Легкие полосы, облачка тумана повисли над водой, — слоистые, прозрачные, как дым от сигареты. Крякнул селезень в кустах, промчались два огня — фары машины — через мост, ярче разгорелись звезды на небе.

— Пора забираться в палатку. Там должно быть тепло.

Ольга встрепенулась.

— До чего же ты пугливая… или напуганная, — сказал Петр. — Ты себя боишься, своей свободы. Внешне — да, никто тебе не запрещает делать, что ты хочешь, а на самом-то деле ты как рабыня: ты уж слишком во власти своих правил, привычек, страхов.

— С чего ты взял? — удивилась и даже рассердилась Ольга.

— Я видел, как ты уезжала из дома, озираясь. Ты боялась всего: что скажут дома, что скажут старухи на скамеечках, что подумаем мы, что скажут на работе, — разве не так?

Ольга промолчала. А Петр отчитывал ее, как маленькую. Он резко говорил:

— Я уверен, что ты считаешь себя некрасивой, ты и держишься, как дурнушка, а на самом-то деле… — Петр помолчал. — На самом-то деле ты как-нибудь вглядись в себя получше. Нет, для начала не в себя даже, а в глаза человека, который тебя любит.

— Такого нет, — сдавленно сказала Ольга.

— Неправда, — сказал Петр. — Этого быть не может. В твоем Иванове слишком много девчонок и слишком мало парией, и ты решила, что твое место последнее, есть покрасивее тебя, и то не могут выскочить замуж. А при чем тут расписная красота? Красоток теперь столько, что лучше бы их было поменьше. Лучше, если бы поскромнее, да подушевнее были бы женщины. Нет уж, красота тут ни при чем. Ты видела, до чего красива Соломония Сабурова, а вон какая судьба ей досталась.

— Она была не вольна в своей судьбе, — сказала Ольга.

— Вот именно, не вольна, а ты вольна.

В этой поездке Петр испытывал такое чувство, будто снимал с себя слой за слоем что-то наносное, фальшивое, ненужное. Он был свободен, доверчив и хотел помочь Ольге почувствовать то же, что чувствовал сам.

— Смотри-ка, смотри, какая луна!

Луна была на ущербе, яркая, чистая, такая же, как и звезда рядом с ней. Она всегда рядом, эта звезда.

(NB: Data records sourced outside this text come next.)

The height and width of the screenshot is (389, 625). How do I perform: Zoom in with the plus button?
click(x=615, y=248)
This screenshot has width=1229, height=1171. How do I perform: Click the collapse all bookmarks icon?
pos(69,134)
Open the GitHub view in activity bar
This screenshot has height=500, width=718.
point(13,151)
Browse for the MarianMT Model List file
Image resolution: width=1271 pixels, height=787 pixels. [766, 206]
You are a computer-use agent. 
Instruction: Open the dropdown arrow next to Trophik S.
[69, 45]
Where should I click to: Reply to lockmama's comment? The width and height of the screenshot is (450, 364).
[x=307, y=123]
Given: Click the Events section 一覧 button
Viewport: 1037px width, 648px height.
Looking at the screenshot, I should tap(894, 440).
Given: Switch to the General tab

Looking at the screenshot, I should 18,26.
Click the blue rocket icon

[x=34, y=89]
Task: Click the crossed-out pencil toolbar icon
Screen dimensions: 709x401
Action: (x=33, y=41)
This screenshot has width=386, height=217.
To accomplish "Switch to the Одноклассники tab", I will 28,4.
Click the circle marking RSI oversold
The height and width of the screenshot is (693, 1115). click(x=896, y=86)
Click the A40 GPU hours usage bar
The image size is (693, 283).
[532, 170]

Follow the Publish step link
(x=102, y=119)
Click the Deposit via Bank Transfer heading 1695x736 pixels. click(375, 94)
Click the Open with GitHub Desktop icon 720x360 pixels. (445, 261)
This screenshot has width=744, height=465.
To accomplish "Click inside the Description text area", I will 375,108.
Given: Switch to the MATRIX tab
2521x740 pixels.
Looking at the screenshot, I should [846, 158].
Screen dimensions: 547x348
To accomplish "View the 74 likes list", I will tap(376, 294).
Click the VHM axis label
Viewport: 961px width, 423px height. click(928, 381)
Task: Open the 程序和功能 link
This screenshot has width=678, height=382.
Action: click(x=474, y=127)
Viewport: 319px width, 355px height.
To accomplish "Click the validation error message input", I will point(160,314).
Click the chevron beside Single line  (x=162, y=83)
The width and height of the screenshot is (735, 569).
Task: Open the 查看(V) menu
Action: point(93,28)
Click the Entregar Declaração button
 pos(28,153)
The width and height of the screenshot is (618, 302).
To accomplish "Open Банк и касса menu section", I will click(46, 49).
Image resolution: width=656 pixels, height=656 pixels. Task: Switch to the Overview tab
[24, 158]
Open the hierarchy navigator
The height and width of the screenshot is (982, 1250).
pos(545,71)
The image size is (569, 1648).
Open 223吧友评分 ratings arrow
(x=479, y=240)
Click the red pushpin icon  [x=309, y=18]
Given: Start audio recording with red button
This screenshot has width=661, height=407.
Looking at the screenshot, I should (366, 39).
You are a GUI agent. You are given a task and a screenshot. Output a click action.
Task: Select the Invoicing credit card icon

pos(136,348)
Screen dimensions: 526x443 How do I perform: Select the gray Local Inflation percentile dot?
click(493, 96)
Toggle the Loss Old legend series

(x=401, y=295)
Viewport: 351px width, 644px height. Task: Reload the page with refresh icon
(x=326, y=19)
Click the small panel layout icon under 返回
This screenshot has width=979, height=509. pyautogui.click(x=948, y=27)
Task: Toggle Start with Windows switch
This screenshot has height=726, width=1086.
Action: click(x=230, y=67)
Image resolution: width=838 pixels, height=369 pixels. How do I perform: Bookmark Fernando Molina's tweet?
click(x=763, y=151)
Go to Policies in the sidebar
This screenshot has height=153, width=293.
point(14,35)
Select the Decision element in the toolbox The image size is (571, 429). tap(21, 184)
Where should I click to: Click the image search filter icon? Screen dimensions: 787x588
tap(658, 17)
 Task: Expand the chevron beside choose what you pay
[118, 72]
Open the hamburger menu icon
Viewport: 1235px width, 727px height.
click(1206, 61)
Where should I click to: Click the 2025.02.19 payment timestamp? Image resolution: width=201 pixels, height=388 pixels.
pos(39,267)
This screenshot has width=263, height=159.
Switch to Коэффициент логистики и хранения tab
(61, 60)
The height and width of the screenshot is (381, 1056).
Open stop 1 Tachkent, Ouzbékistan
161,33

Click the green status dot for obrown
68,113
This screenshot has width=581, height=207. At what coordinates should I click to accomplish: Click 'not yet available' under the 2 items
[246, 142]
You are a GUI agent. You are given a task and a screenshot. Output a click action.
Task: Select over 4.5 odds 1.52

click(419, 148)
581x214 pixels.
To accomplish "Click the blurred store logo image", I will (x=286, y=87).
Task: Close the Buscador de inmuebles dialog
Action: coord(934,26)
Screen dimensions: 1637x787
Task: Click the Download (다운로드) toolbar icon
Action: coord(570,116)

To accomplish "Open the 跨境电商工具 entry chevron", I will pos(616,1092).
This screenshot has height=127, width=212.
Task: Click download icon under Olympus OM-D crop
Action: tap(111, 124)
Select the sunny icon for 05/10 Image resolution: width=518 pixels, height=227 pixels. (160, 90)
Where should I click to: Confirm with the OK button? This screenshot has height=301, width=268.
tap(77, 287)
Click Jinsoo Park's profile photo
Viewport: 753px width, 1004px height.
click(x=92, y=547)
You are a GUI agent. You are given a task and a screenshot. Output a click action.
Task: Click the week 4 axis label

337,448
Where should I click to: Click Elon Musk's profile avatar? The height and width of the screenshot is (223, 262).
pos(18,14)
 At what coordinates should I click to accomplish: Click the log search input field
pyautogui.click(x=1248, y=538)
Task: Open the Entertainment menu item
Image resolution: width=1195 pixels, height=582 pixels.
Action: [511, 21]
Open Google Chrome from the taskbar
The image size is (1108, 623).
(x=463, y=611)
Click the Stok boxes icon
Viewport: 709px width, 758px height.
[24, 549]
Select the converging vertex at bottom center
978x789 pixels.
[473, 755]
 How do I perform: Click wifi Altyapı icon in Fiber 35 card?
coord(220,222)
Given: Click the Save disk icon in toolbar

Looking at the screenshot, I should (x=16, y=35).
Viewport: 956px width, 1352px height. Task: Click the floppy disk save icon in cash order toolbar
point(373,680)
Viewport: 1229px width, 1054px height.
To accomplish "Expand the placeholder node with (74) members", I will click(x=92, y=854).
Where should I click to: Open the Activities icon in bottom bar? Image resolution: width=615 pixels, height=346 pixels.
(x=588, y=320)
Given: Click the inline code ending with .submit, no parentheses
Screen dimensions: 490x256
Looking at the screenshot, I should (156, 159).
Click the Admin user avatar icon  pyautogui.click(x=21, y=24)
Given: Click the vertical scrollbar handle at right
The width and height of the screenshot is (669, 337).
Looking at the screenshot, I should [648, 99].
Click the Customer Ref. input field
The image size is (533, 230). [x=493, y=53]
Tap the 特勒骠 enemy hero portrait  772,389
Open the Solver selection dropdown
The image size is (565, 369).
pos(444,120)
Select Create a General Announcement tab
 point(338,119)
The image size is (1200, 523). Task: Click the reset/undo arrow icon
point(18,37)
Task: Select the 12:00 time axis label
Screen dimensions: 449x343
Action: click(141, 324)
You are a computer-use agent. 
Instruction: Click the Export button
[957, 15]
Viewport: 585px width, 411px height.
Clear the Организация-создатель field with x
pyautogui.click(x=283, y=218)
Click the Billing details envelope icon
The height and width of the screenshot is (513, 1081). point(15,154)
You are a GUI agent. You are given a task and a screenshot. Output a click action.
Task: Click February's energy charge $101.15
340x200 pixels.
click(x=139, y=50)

Сколько раз Петр радовался этим неразлучным небесным друзьям.

— Когда я полз на мотоцикле по Каракумам, прямо по барханам темной ночью, нет, не темной, прозрачной, белесой, серебряной, как сейчас, — надо мной были низко-пренизко звезды, и вот она, луна. Я тогда понял, откуда такая красота на восточных коврах и почему у мусульман почитается полумесяц. Его нельзя не почитать. Видел я по-своему прекрасное небо и на севере, и на западе, и на востоке. Над лесом, над водой, над горами, и в детстве, и в отрочестве, и в юности, и теперь вот вижу. Луна не просто спутник земли, а еще какой-то особый спутник человеческой жизни.

— Спасибо, что не поленился вернуться за мной из Палеха… — сказала Ольга. И снова стала рассказывать о себе, то подшучивая над собой, то сожалея, что как-то не так у нее все получается в жизни. Вспоминала работу, встречу недавним утром. Первых посетителей.

К первому посетителю Ольга всегда относилась особенно, почти так же, как и к своему самому-самому первому «клиенту» еще во время учебной практики. Она ждала его напряженно, всем существом.

— А ты, наверно, равнодушный человек?

— Бываю и таким, что на все наплевать.

— Но когда станут бить тебя, ты будешь звать на помощь?

— Естественно. А может, просто взмолюсь… А может, сам постараюсь убить…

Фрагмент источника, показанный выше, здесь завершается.